As Yee gained experience managing studios, first with community colleges then public studios in Walnut Creek, Berkeley and Mill Valley, he began to see flaws in the way others wanted him to manage their studios. That motivated him to start his own.
Academic vs. hobbyist
One thing Yee wanted to address was the disconnect between the academic potter and the hobbiest. Academic potters strive to develop and perfect the technique and artistry of the craft, utilizing historical knowledge and following the age-old practice of master and apprentice. Whereas hobbiests often have little formal training, but by utilizing the current power of social media and online tutorials, they can create a profitable business, regardless of the quality of the product.
Yee wanted to close that gap and provide an environment where hobbiests and academics could both work to improve their craft.
He opened the doors to Red Ox in September 2017. Walking into the studio today, you can clearly see how Yee has brought his extensive knowledge and experience from years of managing studios to create a safe and inspirational space for creative artists of clay.
More than 100 students currently pass through Red Ox each week.
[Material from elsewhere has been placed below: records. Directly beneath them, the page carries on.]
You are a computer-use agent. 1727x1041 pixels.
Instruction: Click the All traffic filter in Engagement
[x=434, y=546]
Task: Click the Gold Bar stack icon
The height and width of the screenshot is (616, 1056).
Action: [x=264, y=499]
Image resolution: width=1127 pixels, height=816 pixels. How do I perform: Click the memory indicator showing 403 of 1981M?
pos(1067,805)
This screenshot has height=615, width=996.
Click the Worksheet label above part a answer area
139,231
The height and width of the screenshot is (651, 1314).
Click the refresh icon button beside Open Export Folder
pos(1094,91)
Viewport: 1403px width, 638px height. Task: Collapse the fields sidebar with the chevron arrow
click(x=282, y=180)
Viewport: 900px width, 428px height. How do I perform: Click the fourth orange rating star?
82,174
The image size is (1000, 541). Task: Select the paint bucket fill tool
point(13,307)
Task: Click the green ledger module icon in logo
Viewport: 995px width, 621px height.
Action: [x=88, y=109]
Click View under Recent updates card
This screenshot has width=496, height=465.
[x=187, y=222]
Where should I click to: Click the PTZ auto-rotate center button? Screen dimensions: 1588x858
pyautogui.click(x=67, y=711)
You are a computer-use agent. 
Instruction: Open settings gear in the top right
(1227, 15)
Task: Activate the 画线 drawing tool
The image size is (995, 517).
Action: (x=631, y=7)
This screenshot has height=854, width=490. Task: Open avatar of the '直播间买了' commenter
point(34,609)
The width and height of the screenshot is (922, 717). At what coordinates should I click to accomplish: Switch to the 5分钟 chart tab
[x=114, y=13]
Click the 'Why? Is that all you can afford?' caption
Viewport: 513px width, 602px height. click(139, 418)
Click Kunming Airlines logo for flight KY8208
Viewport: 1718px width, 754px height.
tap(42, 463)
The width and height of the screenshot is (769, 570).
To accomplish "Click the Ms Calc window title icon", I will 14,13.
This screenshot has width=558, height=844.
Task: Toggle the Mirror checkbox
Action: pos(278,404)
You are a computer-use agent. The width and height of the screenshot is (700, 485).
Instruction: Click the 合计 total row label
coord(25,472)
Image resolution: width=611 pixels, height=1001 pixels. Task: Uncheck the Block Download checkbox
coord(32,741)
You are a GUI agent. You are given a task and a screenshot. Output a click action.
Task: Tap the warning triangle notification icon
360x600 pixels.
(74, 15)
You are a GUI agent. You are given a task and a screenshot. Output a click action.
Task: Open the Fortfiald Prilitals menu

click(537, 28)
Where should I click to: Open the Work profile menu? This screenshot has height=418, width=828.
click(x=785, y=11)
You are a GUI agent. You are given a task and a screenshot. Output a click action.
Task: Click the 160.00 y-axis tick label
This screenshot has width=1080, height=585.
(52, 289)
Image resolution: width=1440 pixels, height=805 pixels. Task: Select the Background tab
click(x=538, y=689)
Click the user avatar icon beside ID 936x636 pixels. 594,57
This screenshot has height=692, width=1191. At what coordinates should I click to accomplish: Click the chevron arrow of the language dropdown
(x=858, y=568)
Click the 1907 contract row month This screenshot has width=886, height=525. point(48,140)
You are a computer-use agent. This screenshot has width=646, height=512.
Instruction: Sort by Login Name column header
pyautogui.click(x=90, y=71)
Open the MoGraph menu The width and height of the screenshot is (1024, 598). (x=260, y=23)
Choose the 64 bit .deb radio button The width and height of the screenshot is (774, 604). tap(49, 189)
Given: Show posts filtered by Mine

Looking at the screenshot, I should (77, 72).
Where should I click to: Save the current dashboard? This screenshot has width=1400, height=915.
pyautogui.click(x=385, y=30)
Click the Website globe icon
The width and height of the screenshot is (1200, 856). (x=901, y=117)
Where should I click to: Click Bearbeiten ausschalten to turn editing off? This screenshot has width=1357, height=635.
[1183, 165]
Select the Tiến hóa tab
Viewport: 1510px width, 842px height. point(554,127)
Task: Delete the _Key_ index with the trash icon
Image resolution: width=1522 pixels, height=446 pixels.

Its four kilns (two gas and two electric) process more than 2,400 ceramic pieces a week. Besides classes and an open studio for members, Red Ox holds several workshops and public events a year.
Three necessary qualities
Yee and other instructors teach a variety of classes, and I find them to be experienced, helpful and friendly. Yee chooses his instructors as much on their personality and teaching ability as on their expertise with clay.
“I believe people are attracted to the instructor first as a person, then as a teacher and last as an artist. But these three qualities are a must to be an instructor at Red Ox.”
Instructor Rosalinda Grejsen describes her studio time as “a rewarding experience on many levels. … Red Ox offers an open and friendly ceramic environment with a keen focus on organization, structure and safety. Its simple and sound expectations keep this facility running efficiently.”
Instructor Kathy Kearns adds: “It is by far the cleanest and healthiest ceramics studio I have ever worked in.”
Whether you are an experienced potter or a newbie, Red Ox can provide the support needed to learn and improve.
“Our studio is a warm and friendly place to begin setting up for a rewarding medium that continues for a lifetime,” Yee says.
For more information, go to redoxclaystudio.com.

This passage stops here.